Kremlin, Rusya’nın Suriye’nin İdlib bölgesindeki yükümlülükleriyle tamamıyla uyumlu hareket ettiğini, ancak bölgedeki militanların Suriye hükümet güçlerine ve Rusya’nın Hmeymim üssüne yönelik saldırılarından derin kaygı duyduğunu açıkladı.

17 Ocak’ta Suriye ordusu ve İran destekli gruplar, Halep’in İdlib Gerginliği Azaltma Bölgesi sınırları içerisindeki batı ve güney kırsalına kara saldırısı başlatmıştı. 28 Ocak’ta Suriye ordusu İdlib’in en büyük ilçesi Maarat el Numan’a girmiş, Milli Savunma Bakanlığı da ‘gözlem ve kontrol noktalarını tehlikeye atacak her türlü girişime karşılık verileceğini’ duyurmuştu. ABD Suriye Özel Temsilcisi James Jeffrey de 700 bin kişinin Türkiye sınırına doğru ilerlediğini söylemişti.
Cumhurbaşkanı Tayyip Erdoğan, Afrika ziyaretinden Türkiye’ye dönüşünde şu ifadeleri kullanmıştı: “Şu an itibariyle maalesef Rusya Astana’ya da Soçi’ye de sadık değil. (Rusya) Arkadaşlarımız muhataplarıyla görüşmeler yapıyorlar. Bu görüşmelerde de kendilerine ‘artık İdlib’de bu bombalamaları vesaire durdurdunuz durdurdunuz, durdurmadığınız takdirde bizim artık sabrımız tükeniyor.”
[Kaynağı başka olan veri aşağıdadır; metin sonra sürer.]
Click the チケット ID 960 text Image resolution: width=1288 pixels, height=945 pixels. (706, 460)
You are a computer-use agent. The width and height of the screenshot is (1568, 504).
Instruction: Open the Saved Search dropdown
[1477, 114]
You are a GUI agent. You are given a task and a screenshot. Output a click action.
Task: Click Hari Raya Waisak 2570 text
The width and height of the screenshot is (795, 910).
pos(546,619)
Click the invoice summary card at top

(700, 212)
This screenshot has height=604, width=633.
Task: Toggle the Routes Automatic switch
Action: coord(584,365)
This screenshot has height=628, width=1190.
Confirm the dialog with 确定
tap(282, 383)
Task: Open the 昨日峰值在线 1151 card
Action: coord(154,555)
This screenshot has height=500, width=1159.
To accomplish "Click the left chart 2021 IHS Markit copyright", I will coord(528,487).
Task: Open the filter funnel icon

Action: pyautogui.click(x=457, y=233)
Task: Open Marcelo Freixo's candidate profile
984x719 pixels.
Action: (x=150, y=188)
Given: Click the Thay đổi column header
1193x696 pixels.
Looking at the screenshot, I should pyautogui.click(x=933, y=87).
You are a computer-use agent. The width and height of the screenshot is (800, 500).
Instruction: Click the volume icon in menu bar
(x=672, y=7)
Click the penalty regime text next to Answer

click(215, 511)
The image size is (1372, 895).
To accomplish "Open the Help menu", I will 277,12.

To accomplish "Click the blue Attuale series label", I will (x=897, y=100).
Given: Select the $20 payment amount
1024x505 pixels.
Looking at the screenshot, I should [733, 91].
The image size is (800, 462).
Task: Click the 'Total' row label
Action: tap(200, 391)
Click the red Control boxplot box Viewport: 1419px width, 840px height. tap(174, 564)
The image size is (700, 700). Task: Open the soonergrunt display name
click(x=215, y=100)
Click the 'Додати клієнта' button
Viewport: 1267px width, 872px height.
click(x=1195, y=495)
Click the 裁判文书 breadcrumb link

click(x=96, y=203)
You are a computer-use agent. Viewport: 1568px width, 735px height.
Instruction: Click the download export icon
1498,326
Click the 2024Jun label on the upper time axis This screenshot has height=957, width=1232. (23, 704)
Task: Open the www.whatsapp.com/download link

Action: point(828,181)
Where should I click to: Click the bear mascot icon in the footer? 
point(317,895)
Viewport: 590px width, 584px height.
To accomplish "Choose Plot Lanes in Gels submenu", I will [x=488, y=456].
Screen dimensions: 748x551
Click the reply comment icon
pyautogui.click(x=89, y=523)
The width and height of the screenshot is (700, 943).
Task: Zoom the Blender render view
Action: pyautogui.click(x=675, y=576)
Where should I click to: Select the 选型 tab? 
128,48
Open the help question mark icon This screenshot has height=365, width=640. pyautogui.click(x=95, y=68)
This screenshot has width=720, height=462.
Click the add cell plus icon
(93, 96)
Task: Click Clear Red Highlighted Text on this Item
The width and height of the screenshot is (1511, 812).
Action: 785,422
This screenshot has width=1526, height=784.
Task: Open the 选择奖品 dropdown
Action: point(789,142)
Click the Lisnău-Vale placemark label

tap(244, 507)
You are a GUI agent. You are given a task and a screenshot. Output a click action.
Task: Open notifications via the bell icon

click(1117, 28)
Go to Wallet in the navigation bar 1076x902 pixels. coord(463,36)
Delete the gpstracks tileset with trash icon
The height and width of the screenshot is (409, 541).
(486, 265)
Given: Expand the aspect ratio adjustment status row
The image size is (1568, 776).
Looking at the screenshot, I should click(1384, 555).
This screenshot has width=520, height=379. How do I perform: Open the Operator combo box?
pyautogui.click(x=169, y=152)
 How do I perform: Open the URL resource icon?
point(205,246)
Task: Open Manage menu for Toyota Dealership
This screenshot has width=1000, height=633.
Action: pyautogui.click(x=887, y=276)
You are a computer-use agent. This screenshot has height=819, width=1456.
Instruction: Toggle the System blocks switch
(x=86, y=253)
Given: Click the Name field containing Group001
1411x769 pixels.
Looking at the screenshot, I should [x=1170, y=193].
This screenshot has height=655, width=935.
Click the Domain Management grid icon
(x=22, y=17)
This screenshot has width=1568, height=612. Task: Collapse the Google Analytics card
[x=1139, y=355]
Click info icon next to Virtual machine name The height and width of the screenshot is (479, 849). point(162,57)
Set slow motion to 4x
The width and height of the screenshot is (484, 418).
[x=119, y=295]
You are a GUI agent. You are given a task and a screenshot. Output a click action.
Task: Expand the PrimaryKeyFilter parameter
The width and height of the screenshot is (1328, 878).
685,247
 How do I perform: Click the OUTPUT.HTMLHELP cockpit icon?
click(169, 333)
Erdoğan bugün de Şam yönetiminin İdlib’deki muhaliflerin Türkiye sınırına doğru göç etmesine yol açan taarruza son vermemesi ve Türkiye’nin güvenlik kaygılarının giderilmemesi halinde sınır ötesi askeri harekat başlatmaktan çekinmeyeceğini söyledi.